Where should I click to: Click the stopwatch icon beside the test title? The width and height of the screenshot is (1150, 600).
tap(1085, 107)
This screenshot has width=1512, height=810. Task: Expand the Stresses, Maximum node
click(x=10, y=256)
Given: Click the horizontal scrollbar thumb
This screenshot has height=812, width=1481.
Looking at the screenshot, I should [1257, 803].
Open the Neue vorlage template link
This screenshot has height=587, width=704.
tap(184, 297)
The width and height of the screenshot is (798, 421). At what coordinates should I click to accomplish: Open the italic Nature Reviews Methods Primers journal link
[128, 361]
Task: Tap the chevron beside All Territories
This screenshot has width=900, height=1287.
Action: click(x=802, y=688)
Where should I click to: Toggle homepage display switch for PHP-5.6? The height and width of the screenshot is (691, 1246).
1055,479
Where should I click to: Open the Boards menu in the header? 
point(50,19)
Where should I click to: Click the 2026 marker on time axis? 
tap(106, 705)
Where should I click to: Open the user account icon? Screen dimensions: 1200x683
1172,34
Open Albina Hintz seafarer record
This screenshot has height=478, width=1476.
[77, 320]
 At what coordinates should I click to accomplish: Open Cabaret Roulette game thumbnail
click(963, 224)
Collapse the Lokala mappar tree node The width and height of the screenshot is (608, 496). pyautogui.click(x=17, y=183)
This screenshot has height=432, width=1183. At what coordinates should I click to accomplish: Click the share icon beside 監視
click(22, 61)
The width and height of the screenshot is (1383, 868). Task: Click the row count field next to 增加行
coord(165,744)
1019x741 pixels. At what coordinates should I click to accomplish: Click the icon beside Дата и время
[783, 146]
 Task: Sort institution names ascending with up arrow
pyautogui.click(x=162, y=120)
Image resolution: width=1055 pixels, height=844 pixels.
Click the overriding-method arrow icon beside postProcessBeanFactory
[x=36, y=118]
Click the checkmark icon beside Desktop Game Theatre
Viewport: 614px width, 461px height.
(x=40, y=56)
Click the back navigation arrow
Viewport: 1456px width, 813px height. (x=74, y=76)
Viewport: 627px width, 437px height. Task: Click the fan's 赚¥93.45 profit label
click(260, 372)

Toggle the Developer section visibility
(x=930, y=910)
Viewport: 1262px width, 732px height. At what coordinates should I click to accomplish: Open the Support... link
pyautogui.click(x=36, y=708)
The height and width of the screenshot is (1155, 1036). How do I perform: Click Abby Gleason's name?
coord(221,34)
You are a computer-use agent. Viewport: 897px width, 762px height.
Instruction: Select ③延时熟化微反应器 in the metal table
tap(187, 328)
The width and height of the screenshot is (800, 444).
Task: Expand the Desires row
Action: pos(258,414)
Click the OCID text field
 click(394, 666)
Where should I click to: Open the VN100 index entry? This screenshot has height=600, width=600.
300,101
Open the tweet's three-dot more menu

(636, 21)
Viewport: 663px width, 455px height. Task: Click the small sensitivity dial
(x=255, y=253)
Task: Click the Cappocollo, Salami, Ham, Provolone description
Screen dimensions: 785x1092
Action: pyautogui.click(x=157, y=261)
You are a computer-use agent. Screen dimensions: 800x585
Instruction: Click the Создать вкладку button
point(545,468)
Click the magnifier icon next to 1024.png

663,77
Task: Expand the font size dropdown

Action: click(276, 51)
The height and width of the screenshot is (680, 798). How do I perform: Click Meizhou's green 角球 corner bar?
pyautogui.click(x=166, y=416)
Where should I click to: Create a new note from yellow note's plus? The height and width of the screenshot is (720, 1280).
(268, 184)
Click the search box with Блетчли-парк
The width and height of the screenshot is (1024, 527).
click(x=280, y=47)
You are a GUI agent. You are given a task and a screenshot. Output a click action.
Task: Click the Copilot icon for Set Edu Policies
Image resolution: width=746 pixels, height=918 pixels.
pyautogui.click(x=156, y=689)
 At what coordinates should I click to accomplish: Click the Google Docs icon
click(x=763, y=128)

____

WORK INSTRUCTIONS: For every line in the material, write out an exact copy.

WRITTEN SOLUTION:
Where should I click to: Click the stopwatch icon beside the test title? The width and height of the screenshot is (1150, 600).
tap(1085, 107)
This screenshot has width=1512, height=810. Task: Expand the Stresses, Maximum node
click(x=10, y=256)
Given: Click the horizontal scrollbar thumb
This screenshot has height=812, width=1481.
Looking at the screenshot, I should [1257, 803].
Open the Neue vorlage template link
This screenshot has height=587, width=704.
tap(184, 297)
The width and height of the screenshot is (798, 421). At what coordinates should I click to accomplish: Open the italic Nature Reviews Methods Primers journal link
[128, 361]
Task: Tap the chevron beside All Territories
This screenshot has width=900, height=1287.
Action: click(x=802, y=688)
Where should I click to: Toggle homepage display switch for PHP-5.6? The height and width of the screenshot is (691, 1246).
1055,479
Where should I click to: Open the Boards menu in the header? 
point(50,19)
Where should I click to: Click the 2026 marker on time axis? 
tap(106, 705)
Where should I click to: Open the user account icon? Screen dimensions: 1200x683
1172,34
Open Albina Hintz seafarer record
This screenshot has height=478, width=1476.
[77, 320]
 At what coordinates should I click to accomplish: Open Cabaret Roulette game thumbnail
click(963, 224)
Collapse the Lokala mappar tree node The width and height of the screenshot is (608, 496). pyautogui.click(x=17, y=183)
This screenshot has height=432, width=1183. At what coordinates should I click to accomplish: Click the share icon beside 監視
click(22, 61)
The width and height of the screenshot is (1383, 868). Task: Click the row count field next to 增加行
coord(165,744)
1019x741 pixels. At what coordinates should I click to accomplish: Click the icon beside Дата и время
[783, 146]
 Task: Sort institution names ascending with up arrow
pyautogui.click(x=162, y=120)
Image resolution: width=1055 pixels, height=844 pixels.
Click the overriding-method arrow icon beside postProcessBeanFactory
[x=36, y=118]
Click the checkmark icon beside Desktop Game Theatre
Viewport: 614px width, 461px height.
(x=40, y=56)
Click the back navigation arrow
Viewport: 1456px width, 813px height. (x=74, y=76)
Viewport: 627px width, 437px height. Task: Click the fan's 赚¥93.45 profit label
click(260, 372)

Toggle the Developer section visibility
(x=930, y=910)
Viewport: 1262px width, 732px height. At what coordinates should I click to accomplish: Open the Support... link
pyautogui.click(x=36, y=708)
The height and width of the screenshot is (1155, 1036). How do I perform: Click Abby Gleason's name?
coord(221,34)
You are a computer-use agent. Viewport: 897px width, 762px height.
Instruction: Select ③延时熟化微反应器 in the metal table
tap(187, 328)
The width and height of the screenshot is (800, 444).
Task: Expand the Desires row
Action: pos(258,414)
Click the OCID text field
 click(394, 666)
Where should I click to: Open the VN100 index entry? This screenshot has height=600, width=600.
300,101
Open the tweet's three-dot more menu

(636, 21)
Viewport: 663px width, 455px height. Task: Click the small sensitivity dial
(x=255, y=253)
Task: Click the Cappocollo, Salami, Ham, Provolone description
Screen dimensions: 785x1092
Action: pyautogui.click(x=157, y=261)
You are a computer-use agent. Screen dimensions: 800x585
Instruction: Click the Создать вкладку button
point(545,468)
Click the magnifier icon next to 1024.png

663,77
Task: Expand the font size dropdown

Action: click(276, 51)
The height and width of the screenshot is (680, 798). How do I perform: Click Meizhou's green 角球 corner bar?
pyautogui.click(x=166, y=416)
Where should I click to: Create a new note from yellow note's plus? The height and width of the screenshot is (720, 1280).
(268, 184)
Click the search box with Блетчли-парк
The width and height of the screenshot is (1024, 527).
click(x=280, y=47)
You are a GUI agent. You are given a task and a screenshot. Output a click action.
Task: Click the Copilot icon for Set Edu Policies
Image resolution: width=746 pixels, height=918 pixels.
pyautogui.click(x=156, y=689)
 At what coordinates should I click to accomplish: Click the Google Docs icon
click(x=763, y=128)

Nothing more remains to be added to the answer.